### Activity:
Could you output, word for word, only the lines from the line with "IHH Healthcare (363, 2052)" to the end of the entries, including both ends? Omit the pictures.

### Source data:
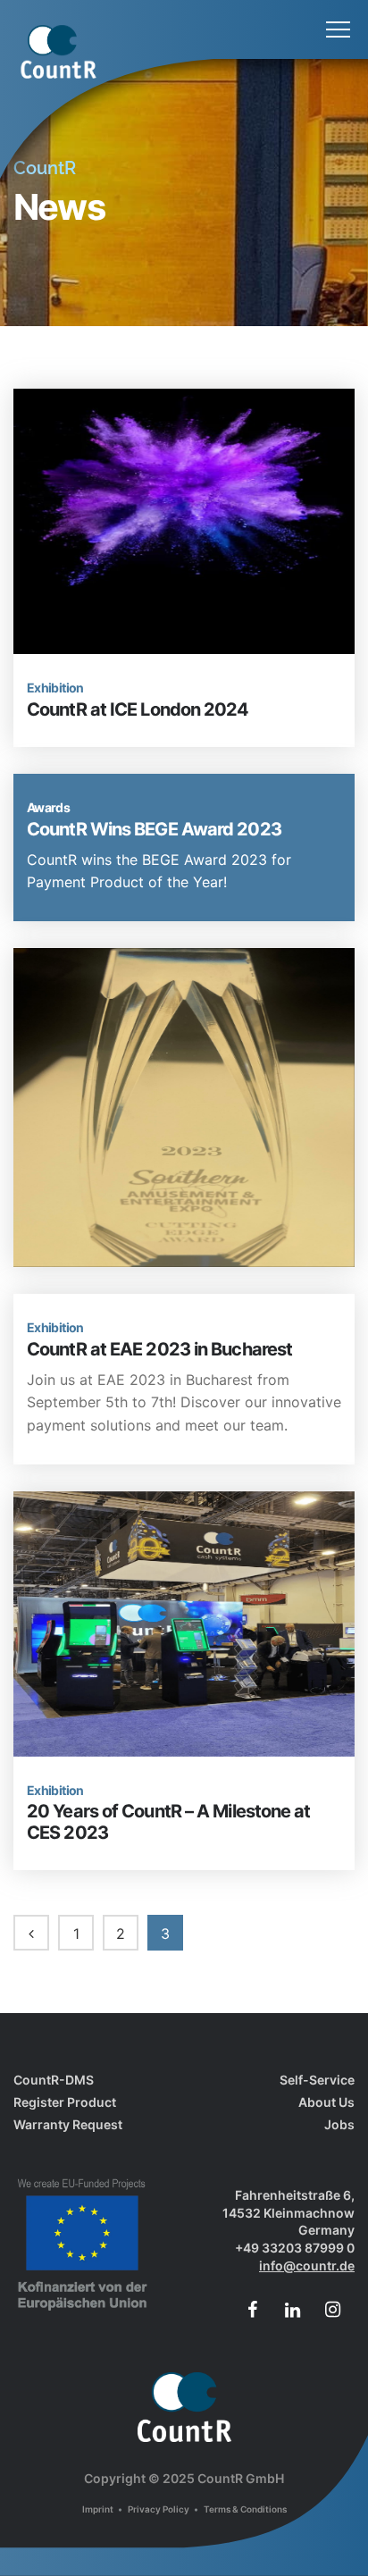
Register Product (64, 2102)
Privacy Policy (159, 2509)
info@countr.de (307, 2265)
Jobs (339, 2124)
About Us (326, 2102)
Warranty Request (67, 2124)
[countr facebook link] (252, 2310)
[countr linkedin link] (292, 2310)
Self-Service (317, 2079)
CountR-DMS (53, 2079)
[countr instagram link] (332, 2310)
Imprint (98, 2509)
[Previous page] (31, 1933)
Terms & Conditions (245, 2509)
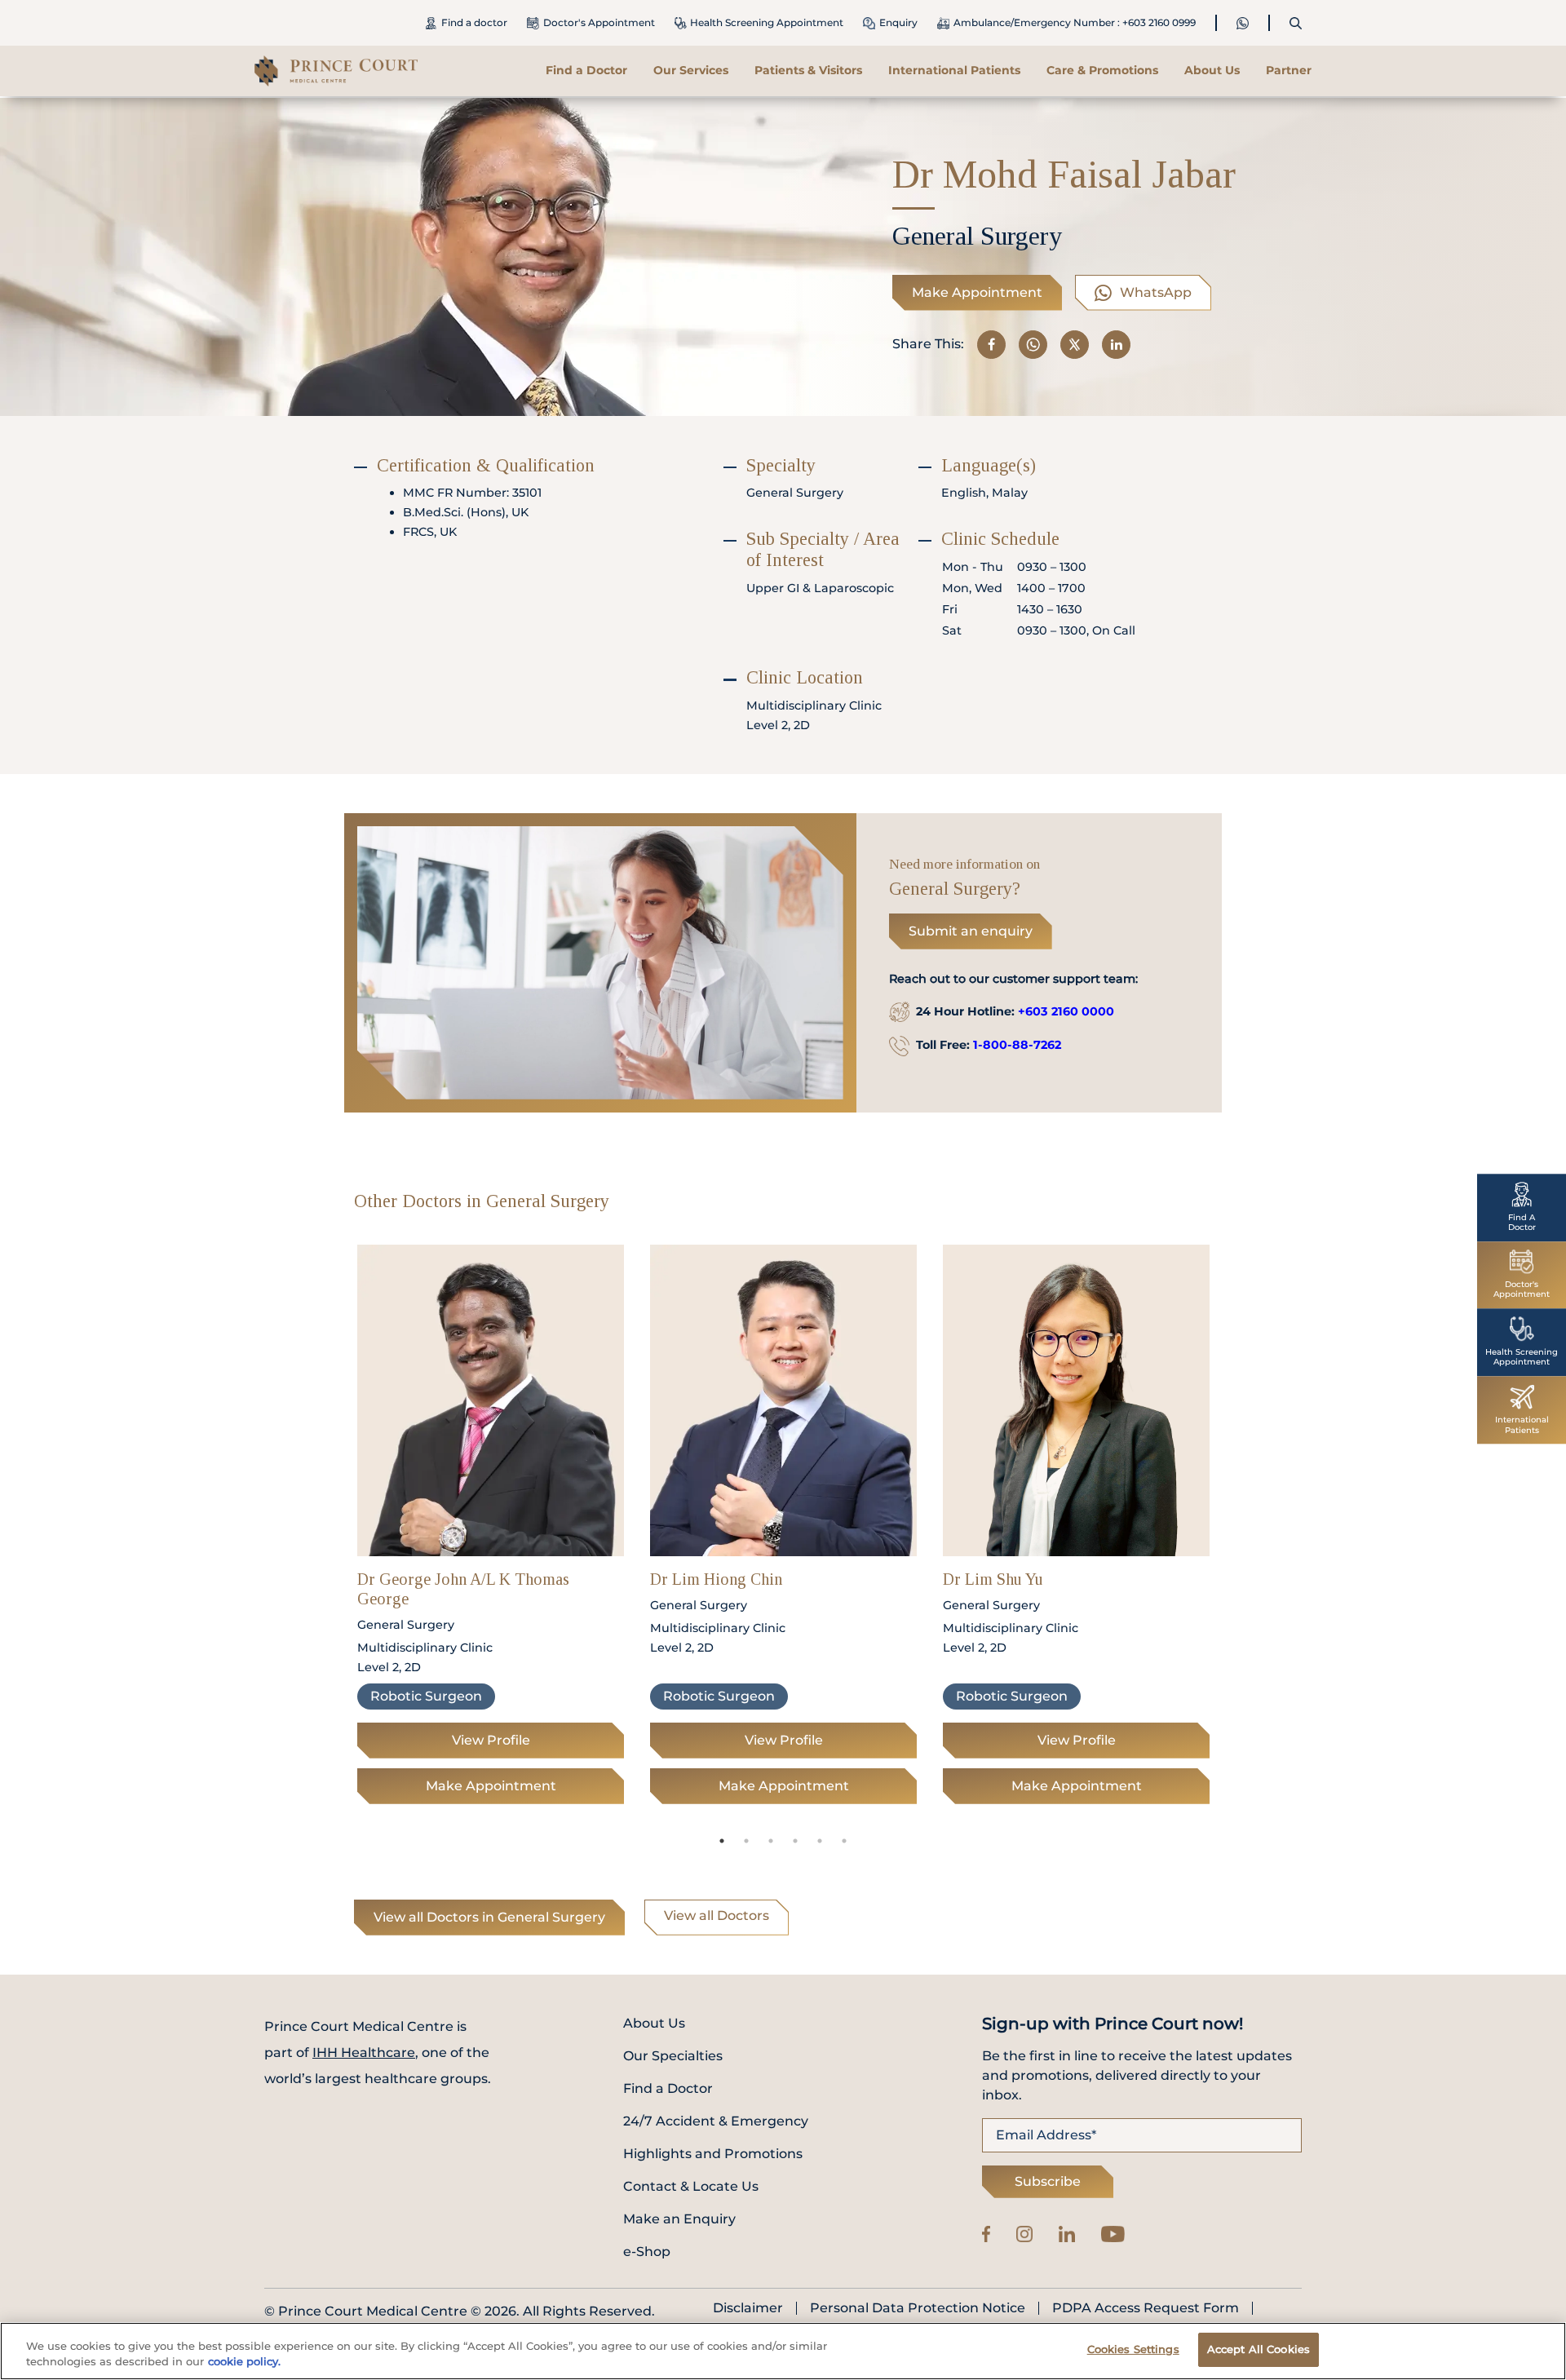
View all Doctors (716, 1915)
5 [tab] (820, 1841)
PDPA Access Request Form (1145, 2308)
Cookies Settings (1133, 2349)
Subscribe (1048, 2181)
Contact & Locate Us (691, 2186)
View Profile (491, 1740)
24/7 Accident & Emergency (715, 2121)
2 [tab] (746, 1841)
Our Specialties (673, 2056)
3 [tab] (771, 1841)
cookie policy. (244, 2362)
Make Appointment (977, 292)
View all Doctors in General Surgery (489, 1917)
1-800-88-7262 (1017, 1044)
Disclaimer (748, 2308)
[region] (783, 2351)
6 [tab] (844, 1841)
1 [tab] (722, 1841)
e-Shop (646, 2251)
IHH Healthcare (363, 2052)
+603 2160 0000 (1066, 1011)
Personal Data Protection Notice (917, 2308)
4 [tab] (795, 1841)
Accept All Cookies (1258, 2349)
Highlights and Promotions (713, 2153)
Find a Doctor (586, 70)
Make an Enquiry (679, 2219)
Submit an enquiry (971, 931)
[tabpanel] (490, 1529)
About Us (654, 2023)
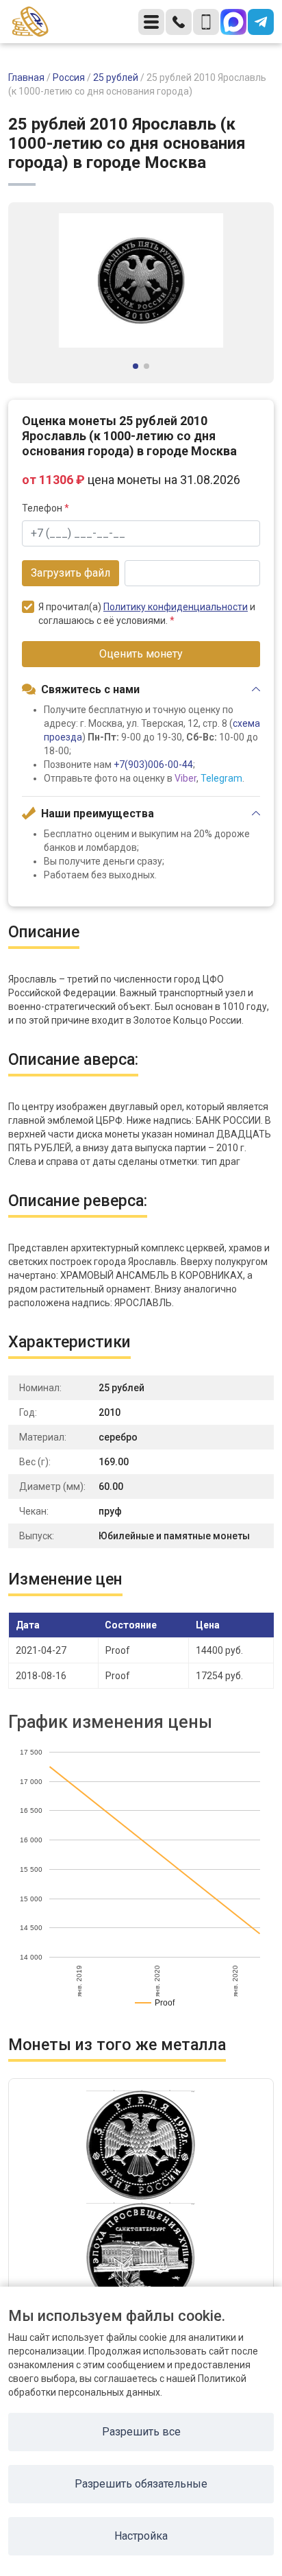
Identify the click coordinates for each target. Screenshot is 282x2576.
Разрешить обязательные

### Output for this task:
IHH Healthcare (363, 2052)
+603 2160 0000 (1066, 1011)
Personal Data Protection Notice (917, 2308)
4 [tab] (795, 1841)
Accept All Cookies (1258, 2349)
Highlights and Promotions (713, 2153)
Find a Doctor (586, 70)
Make an Enquiry (679, 2219)
Submit an enquiry (971, 931)
[tabpanel] (490, 1529)
About Us (654, 2023)
Identify the click coordinates for each target. Screenshot is 282x2576.
Разрешить обязательные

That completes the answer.